For logrotate I did two things. First, we started shipping our logs off the VMs to a remote syslog host, which eliminated the need to keep a lot of logs around locally. This saved space and the need to compress & move a lot of data. Second, it turned out that nobody who relies on logrotate actually really cares when it runs[1], just so long as it keeps the file sizes manageable. So I amended /etc/cron.daily/logrotate to include the following at the top:
# Delay execution for as much as 32768/5 seconds
/bin/sleep $(($RANDOM/5))
That delays the script by up to 2 hours. In bash, $RANDOM will give you a number between 0 and 32768, so to determine the divisor you need you divide 32768 by the max number of seconds you want to delay. 32768/7200 = 4.55, which I rounded up to 5.
For mlocate, I proposed removing the package to my team (you can use /usr/bin/find, after all) but it turns out some people really, really like using it for finding files rapidly (find can take a while, especially on a giant file share). A compromise was to move /etc/cron.daily/mlocate.cron to /etc/cron.weekly/mlocate.cron, so it runs once a week instead of daily. I also amended it to include a 3 hour random sleep, in the same fashion as with logrotate.
Last, for tmpwatch, I just added a 3 hour random sleep to it, too. Nobody except me cares when /tmp gets cleaned out, just so long as it does.
These changes have helped spread the load out in my environment, so I don’t get spikes at 0400 anymore, but a tolerable amount of steady load over the 0400-0700 window. Now, if I can just keep my backup windows spread out I’ll be set!
————————–
[0] Backups are probably the biggest offender in this category, because they tax storage and CPU (for compression). Getting them spread out is a big topic, depends on what you’re using to do backups, and worthy of another post by itself.
[1] Even the people who care about web logs don’t care about rotation time, because they’re either using Google Analytics or their log processing scripts automatically handle the time & date stuff for them. Everybody is happy as long as the report for yesterday runs before staff come in today.
I will note that there is something to be said for a static splay time, like what cfengine[1] does as opposed to a random splay time like you describe.

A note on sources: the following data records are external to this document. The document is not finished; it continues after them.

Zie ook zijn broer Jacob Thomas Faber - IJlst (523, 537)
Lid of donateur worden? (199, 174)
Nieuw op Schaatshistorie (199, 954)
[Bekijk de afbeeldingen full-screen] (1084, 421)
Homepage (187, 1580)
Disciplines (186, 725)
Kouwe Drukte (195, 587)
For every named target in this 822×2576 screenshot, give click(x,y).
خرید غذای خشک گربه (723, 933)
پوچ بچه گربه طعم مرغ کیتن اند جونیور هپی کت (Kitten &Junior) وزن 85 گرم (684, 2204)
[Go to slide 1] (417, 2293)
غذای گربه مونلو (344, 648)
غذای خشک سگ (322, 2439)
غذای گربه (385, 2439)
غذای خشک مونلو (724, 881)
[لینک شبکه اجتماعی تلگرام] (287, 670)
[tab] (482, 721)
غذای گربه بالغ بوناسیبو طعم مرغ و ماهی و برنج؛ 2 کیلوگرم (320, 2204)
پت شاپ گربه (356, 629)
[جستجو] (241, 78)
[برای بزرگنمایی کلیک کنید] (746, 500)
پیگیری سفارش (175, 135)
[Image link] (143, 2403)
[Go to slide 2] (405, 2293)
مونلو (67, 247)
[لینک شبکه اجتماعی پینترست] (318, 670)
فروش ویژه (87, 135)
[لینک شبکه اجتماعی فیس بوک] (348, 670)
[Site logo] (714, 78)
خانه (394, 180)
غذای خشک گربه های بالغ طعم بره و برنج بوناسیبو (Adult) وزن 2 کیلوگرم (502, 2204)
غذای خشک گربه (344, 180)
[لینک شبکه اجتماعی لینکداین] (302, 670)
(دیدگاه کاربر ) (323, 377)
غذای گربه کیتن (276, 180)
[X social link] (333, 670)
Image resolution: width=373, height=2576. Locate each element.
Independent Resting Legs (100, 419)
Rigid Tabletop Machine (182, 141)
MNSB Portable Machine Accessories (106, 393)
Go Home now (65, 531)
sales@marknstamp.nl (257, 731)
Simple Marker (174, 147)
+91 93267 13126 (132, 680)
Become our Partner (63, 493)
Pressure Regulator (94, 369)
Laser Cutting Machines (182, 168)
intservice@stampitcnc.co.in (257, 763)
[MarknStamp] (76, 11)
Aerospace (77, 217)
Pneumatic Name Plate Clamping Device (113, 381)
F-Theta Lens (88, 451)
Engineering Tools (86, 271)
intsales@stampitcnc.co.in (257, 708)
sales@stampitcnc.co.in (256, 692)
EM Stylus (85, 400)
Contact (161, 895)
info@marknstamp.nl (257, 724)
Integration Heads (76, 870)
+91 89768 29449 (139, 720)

We used to use a purely random splay time like you describe. The issue is (theoretically) you are doing different amount of work each time and you end up creating a non-deterministic system. (Our example of why we needed a splay time in the first place was rather interesting[2])
Something like a hash of the hostname[3] into a random-across-the-board-but-nonrandom-for-this-host time works more consistently, as then each host waits the same time each day. This will make each particular host more consistent.
Ultimately we use this to a great extent and get all the benefits of a random splay time with the consistency of knowing, for instance, that each daily log crunch will start 24 hours apart.
[1] http://cfengine.org
[2] The “back in the day” example was when we were, via cron, loading Perl over NFS and causing our 100mbs FDDI ring to flood every 15 minutes as each host was loading Perl at the exact same instant. Ultimately this was solved both with a splay as well as copying the Perl binary to the local machine. Yes, this was before Perl was shipped with every *nix variant.
[3] or IP address, or MAC address… anything host-specific really.
Jeff, I don’t disagree with you. I’ve just been looking for ways to do this without adding administrative overhead. I don’t want yet-another-thing-to-do when I add another VM. Non-deterministic works pretty well most of the time, but yes, it does sometimes lead to unreproducible problems, which is annoying.
Hadn’t thought of the hash of the hostname, that’s a good idea. I’m gonna fool around with that. At least that way it’d be sort of the same all the time.
BTW, this is why I blog about stuff — the discussion is priceless.
When dealing with locate and massive fileshares one solution is to run the db build on a single host and share it out. Most locate implementations will allow for a search path to find multiple dbs.
Really depends on whether you use locate enough to bother with building the extra infrastructure.
We toyed with the idea at a previous place of work and never got around to implementing it.
Another idea is to simply modify /usr/bin/run-parts, which is what calls each daily/weekly/etc script. That way it’s only one script you have to modify on each box.